Task
All that is wanted is an exact copy of the lines below, starting at the one that contains "Можно ли оплатить заказ картой? (75, 997)" and running to the end.

Data for the task
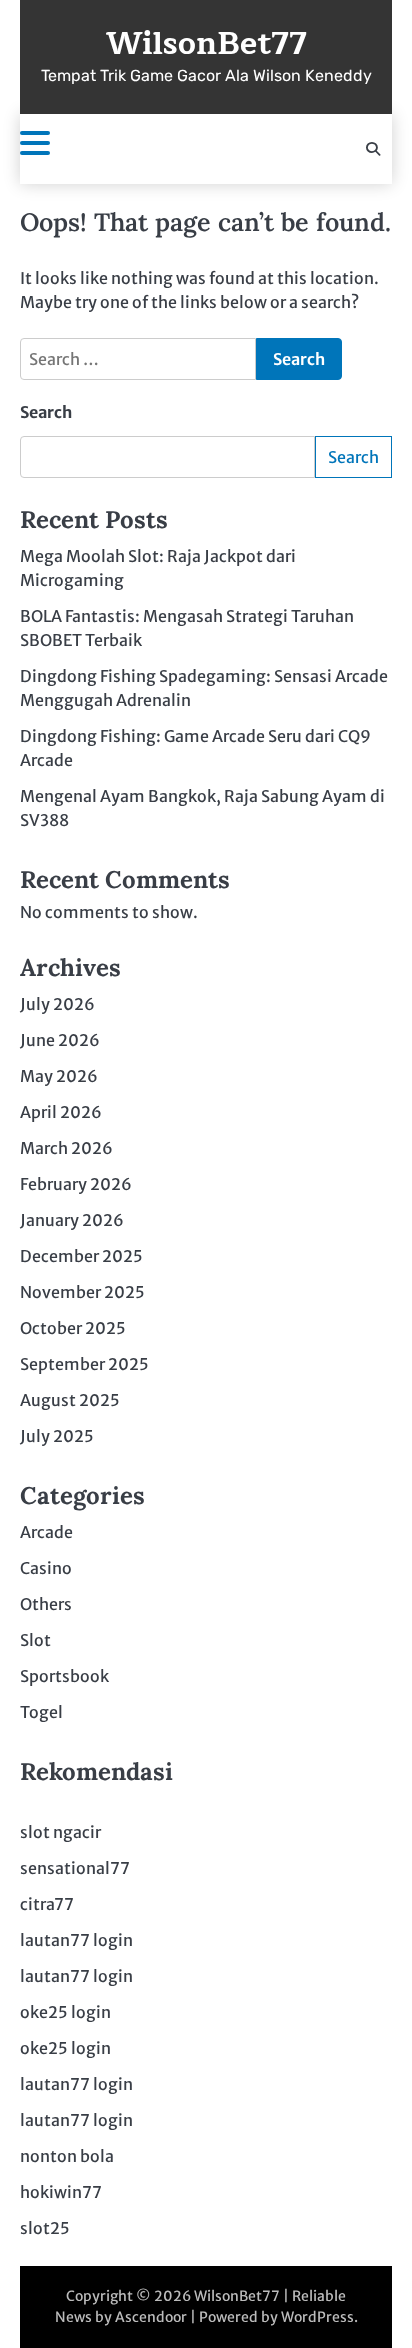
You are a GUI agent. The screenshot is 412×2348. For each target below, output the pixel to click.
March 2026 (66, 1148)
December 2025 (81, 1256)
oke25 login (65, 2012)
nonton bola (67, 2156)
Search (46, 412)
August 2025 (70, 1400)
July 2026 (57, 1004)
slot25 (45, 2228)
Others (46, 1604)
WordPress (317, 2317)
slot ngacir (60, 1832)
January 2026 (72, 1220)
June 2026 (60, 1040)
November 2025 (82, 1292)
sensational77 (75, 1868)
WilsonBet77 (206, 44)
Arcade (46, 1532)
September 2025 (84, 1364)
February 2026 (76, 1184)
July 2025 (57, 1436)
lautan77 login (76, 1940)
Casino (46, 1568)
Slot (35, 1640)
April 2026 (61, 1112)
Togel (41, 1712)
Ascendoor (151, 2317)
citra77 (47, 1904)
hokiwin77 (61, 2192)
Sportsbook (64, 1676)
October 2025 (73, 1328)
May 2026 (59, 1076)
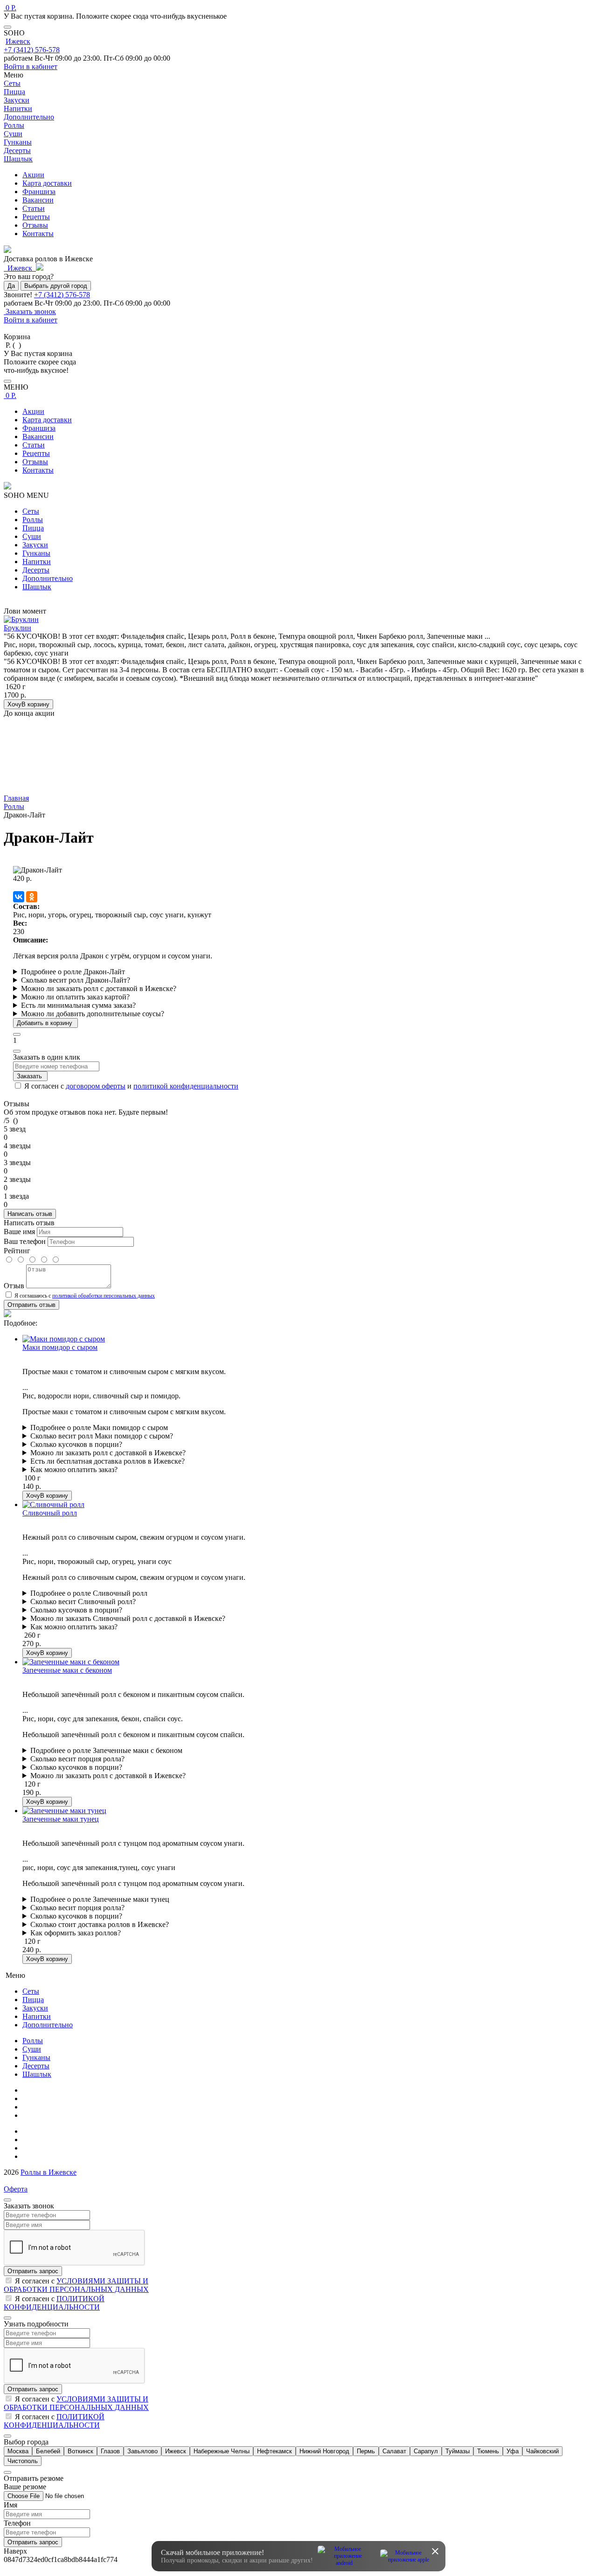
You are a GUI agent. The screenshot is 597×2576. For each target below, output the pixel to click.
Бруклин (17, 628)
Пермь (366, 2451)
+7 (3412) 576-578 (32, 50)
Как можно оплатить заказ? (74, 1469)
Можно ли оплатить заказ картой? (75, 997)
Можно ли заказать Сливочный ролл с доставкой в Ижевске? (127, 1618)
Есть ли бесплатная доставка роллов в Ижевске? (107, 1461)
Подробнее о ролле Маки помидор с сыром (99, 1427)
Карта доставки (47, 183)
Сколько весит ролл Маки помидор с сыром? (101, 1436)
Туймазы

Finished task
Можно ли оплатить заказ картой? (75, 997)
Можно ли заказать Сливочный ролл с доставкой в Ижевске? (127, 1618)
Есть ли бесплатная доставка роллов в Ижевске? (107, 1461)
Подробнее о ролле Маки помидор с сыром (99, 1427)
Карта доставки (47, 183)
Сколько весит ролл Маки помидор с сыром? (101, 1436)
Туймазы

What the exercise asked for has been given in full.